The adhesives maker has bounced back, in part by sticking it to the competition.

Last update: March 20, 2010 - 7:47 PM

H.B. Fuller Co. has spent the past year climbing back from a fall it and other companies tied to industrial and construction markets suffered when the economy went into a tailspin late in 2008.

The markets H.B. Fuller serves -- construction, packaging and durable goods -- have hardly been robust, but the company has been adept at grabbing business from competitors. H.B. Fuller has a long tradition of innovation aimed at helping customers build better products, sometimes at lower cost. A couple of recent examples are a new adhesive used in the manufacture of synthetic turf that dramatically improves customer efficiencies and another new adhesive for envelope manufacturing that improves product quality while increasing customers' production efficiencies.
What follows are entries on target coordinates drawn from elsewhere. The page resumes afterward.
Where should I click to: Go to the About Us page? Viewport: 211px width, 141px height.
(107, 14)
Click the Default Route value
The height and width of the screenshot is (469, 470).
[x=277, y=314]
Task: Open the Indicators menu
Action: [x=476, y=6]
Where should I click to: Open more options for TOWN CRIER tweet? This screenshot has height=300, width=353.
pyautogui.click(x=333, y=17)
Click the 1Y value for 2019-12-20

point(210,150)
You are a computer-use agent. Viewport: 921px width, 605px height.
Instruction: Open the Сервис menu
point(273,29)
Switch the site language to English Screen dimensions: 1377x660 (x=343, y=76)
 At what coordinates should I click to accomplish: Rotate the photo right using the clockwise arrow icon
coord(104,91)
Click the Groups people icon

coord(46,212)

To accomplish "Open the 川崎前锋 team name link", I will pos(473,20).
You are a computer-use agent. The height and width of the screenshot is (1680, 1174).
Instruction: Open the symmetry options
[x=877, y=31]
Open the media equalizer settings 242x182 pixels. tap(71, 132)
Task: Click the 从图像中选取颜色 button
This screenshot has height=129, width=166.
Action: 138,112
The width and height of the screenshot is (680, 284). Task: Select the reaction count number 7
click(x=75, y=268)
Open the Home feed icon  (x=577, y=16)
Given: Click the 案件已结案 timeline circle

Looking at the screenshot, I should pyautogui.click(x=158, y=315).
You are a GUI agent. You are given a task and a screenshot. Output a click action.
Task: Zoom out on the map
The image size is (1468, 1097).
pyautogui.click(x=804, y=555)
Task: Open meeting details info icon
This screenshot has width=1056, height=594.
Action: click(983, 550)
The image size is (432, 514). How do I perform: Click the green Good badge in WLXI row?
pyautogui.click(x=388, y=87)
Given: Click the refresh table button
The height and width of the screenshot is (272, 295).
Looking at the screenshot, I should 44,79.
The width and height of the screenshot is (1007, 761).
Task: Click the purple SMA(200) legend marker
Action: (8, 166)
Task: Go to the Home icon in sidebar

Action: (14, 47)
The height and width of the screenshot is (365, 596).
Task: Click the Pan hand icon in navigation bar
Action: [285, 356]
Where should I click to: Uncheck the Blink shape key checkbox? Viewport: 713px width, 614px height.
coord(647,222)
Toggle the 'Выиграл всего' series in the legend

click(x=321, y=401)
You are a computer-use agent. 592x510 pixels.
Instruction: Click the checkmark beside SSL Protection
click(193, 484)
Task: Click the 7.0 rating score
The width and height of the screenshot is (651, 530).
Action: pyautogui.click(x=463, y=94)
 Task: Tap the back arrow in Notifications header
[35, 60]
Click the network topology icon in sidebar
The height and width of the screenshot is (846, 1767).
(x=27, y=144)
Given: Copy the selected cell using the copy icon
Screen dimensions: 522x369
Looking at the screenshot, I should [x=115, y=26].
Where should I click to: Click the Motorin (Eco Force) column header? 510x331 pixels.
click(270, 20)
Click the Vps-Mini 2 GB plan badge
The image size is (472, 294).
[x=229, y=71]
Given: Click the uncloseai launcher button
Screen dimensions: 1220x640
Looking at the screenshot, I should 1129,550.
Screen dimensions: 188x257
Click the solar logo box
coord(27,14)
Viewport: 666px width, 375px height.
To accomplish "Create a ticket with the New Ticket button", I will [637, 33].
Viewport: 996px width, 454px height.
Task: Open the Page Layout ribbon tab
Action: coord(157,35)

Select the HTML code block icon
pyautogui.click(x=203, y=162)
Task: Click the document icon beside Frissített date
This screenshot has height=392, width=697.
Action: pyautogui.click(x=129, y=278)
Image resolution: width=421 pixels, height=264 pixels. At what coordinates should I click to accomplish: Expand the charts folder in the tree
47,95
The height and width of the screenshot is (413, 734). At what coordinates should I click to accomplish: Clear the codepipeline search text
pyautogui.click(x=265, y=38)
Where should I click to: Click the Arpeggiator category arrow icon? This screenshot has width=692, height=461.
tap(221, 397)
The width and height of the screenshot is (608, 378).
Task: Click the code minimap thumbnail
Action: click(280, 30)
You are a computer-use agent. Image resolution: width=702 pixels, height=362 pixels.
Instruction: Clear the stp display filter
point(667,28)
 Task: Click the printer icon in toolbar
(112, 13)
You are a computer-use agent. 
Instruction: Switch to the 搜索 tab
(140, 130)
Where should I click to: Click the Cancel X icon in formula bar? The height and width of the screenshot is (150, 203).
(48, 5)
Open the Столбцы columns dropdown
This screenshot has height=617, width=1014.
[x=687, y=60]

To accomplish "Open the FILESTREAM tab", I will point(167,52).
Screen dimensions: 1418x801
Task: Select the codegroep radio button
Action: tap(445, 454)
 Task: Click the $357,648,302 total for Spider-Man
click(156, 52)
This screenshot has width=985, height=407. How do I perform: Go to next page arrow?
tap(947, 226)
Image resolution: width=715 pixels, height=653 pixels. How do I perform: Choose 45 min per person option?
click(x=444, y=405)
H.B. Fuller also has benefited in the past year from lower raw-material costs, which helped boost its gross margin to 31.2 percent in the fourth quarter compared with 24.9 percent for the same period in fiscal 2008.

The Vadnais Heights-based maker of paints, adhesives and specialty chemicals finished its fiscal year ended Nov. 28 with net income of $24.6 million or 50 cents a share on sales of $341.6 million. It was the third consecutive quarter-to-quarter gain in revenue and earnings, and both beat Wall Street's estimates.

Investors have taken notice. H.B. Fuller's stock price, which had tumbled to below $10 a share in March 2009, has climbed back up to the low $20s, closing at $22.65 Friday. That's still slightly lower than the price throughout most of 2008, but the stock has outperformed many of its peers. H.B. Fuller stock has appreciated more than 12 percent in the past two years, in contrast to the 14 percent decline in the Standard & Poor's materials index, whose members include chemical, paper, steel and timber companies.

Expecting good things

Analysts expect continued improvement in H.B. Fuller's bottom line when the company reports first-quarter results next week. Their consensus estimate is 27 cents a share, up from a severely depressed 14 cents a share in fiscal 2009. The company hasn't provided specific guidance but has said it believes its pipeline of new business can help it continue to outperform the market in sales this year.

But there's some concern that prices of H.B. Fuller's petroleum- and natural gas-derived raw materials could start rising again, biting into profit margins. The company has said it expects slight raw material price increases this year.

Whether H.B. Fuller would be able to pass on any price increases is difficult to forecast in part because the adhesives and sealants businesses have so many competitors.

There's also considerable uncertainty over whether the industries H.B. Fuller serves will continue to recover. McGraw-Hill Construction last week reported increases in residential building activity in February but a decline in commercial construction.

The uncertain outlook may be why some analysts appear to believe H.B. Fuller's stock is fully valued, even though they give the company high marks for reformulating some products in order to use less-costly raw material components and for making some canny investments in sales, marketing and technical services.

Jeffrey Zekauskas of J.P. Morgan is more bullish and has put a $25 target price on the stock. "H.B. Fuller is a reasonably valued, high free-cash-flow generating company with good longer-term prospects," he wrote in January. He's recommending a buy on the stock, while the five other analysts following the company have hold recommendations, according to Bloomberg News.

Expanding internationally

Two key acquisitions in the past year have boosted H.B. Fuller's presence in foreign markets, which last year had higher sales growth than the United States. In 2009 it acquired Nordic Adhesives, a German developer and manufacturer of flexible packaging adhesives.

And earlier this month it said it had agreed to acquire Revertex Finewaters Shd Bhd in Malaysia, a leading adhesive supplier with a well-developed export network throughout Southeast Asia, including Thailand, Indonesia, Philippines, Vietnam, and Singapore. The transaction is expected to close during the second quarter.